PROBLEM DESCRIPTION:
Duplicate every row below word for word, leaving the pictures out of your copy.

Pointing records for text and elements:
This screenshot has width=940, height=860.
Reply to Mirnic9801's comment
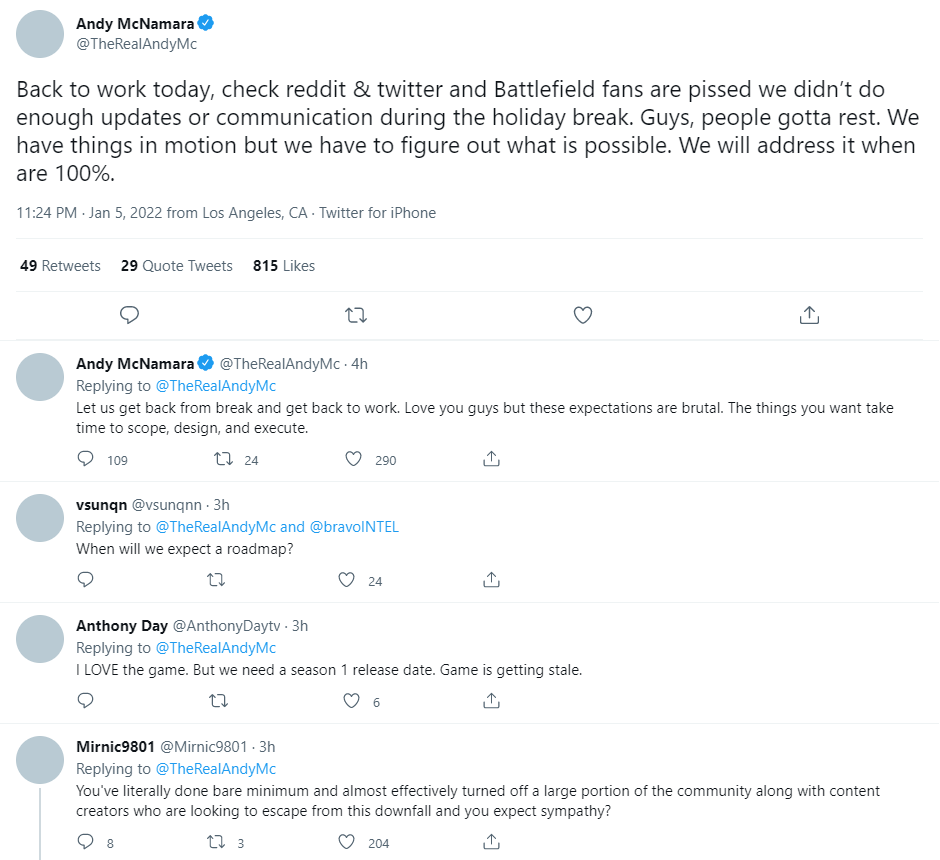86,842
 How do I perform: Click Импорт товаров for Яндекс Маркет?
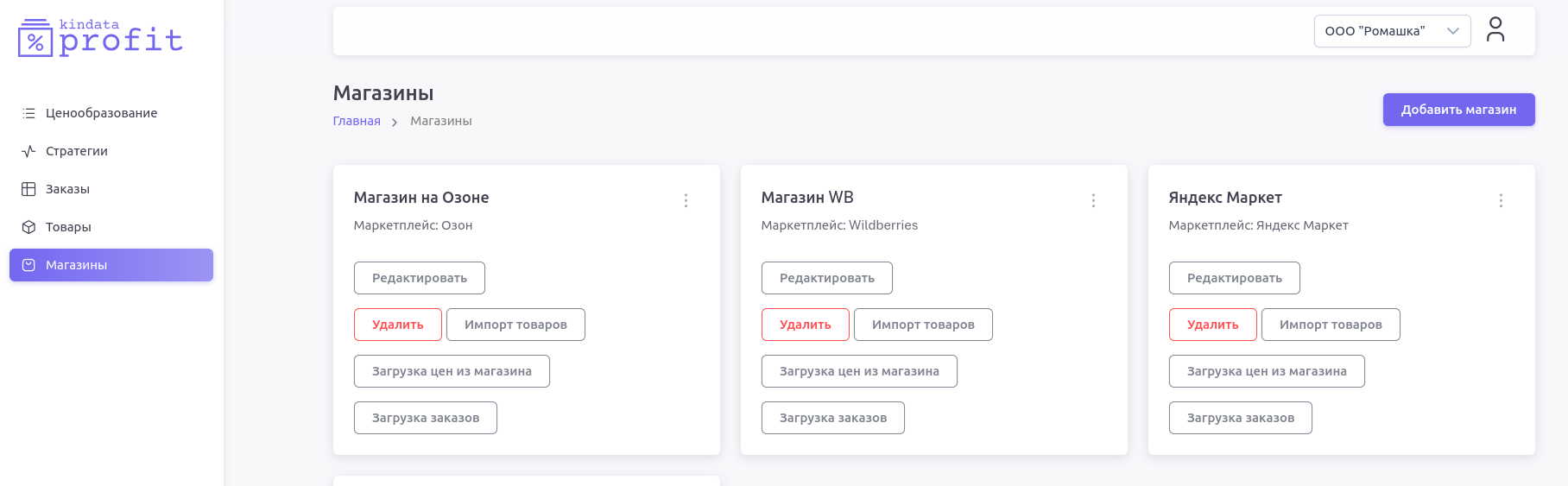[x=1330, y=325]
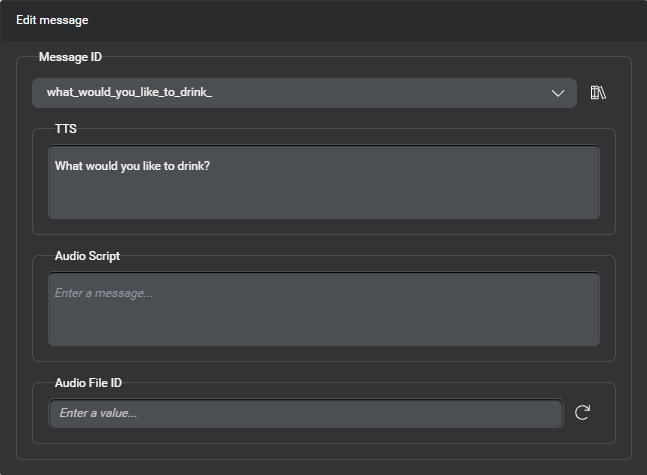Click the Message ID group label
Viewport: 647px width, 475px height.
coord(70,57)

RESULT:
This screenshot has width=940, height=860.
Reply to Mirnic9801's comment
86,842
 How do I perform: Click Импорт товаров for Яндекс Маркет?
[x=1330, y=325]
Click the Message ID group label
Viewport: 647px width, 475px height.
coord(70,57)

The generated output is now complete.